Brandless is the $3 grocery and consumer products website launched in 2017. Their goal was to create the next great consumer packaged goods brand and disrupt the $760 billion industry by offering low-cost, high-quality home products and non-perishable foods.
But so far, the company isn’t feeling the love. According to a report by Recode, Brandless has yet to catch on as a consumer habit. Just 20% of shoppers who placed an order on the site in the fourth quarter of 2017 placed another order a quarter later, according to data from Edison Trends.
If anything it’s not the products: the company sells over 350 “better for you products” – everything from coconut oil to vegan peanut butter to writing supplies and journals – all for the incredible price of 3 dollars per item. They’ve courted the younger buyer, who believe in their mission which they advertise as “deeply rooted in quality, transparency, and community-driven values.”
However, since the launch, Brandless has had to face a growing set of competitors in the “hipster generic” space, like Amazon Basics, Walmart’s Jet.com line of Uniquely J, and and the recently launched Target Smartly brand.
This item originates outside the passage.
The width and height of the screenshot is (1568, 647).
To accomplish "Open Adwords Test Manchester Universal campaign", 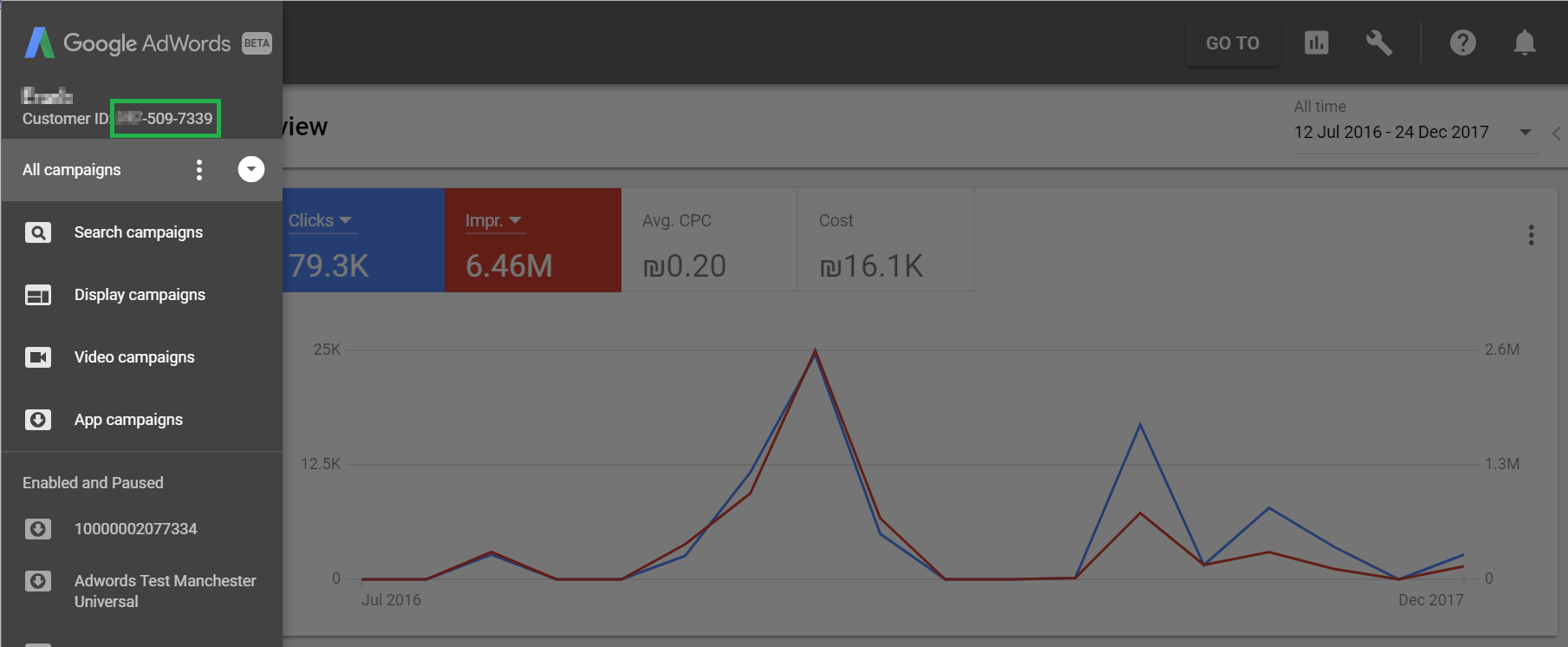I will point(165,591).
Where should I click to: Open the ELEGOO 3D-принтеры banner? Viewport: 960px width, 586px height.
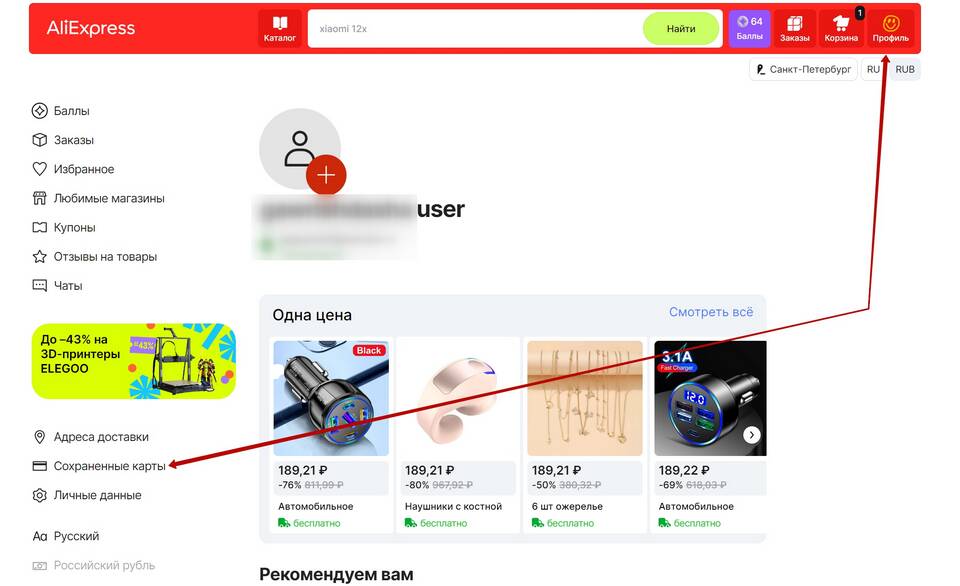(x=133, y=361)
Brandless also suffers from a limited set of offerings, unlike its competitors. At Target.com, you might buy the $2 Smartly hand soap – but you also might put a Bluetooth speaker or TV in your cart. Brandless’s competitors carry over 100,000 products, and Amazon sells millions. Its hard to compete at that scale simply by virtue of having a low price point.
Retention is critical for companies like Brandless because it trades in low-cost goods that need to be repurchased frequently. Low retention numbers mean those customers aren’t coming back.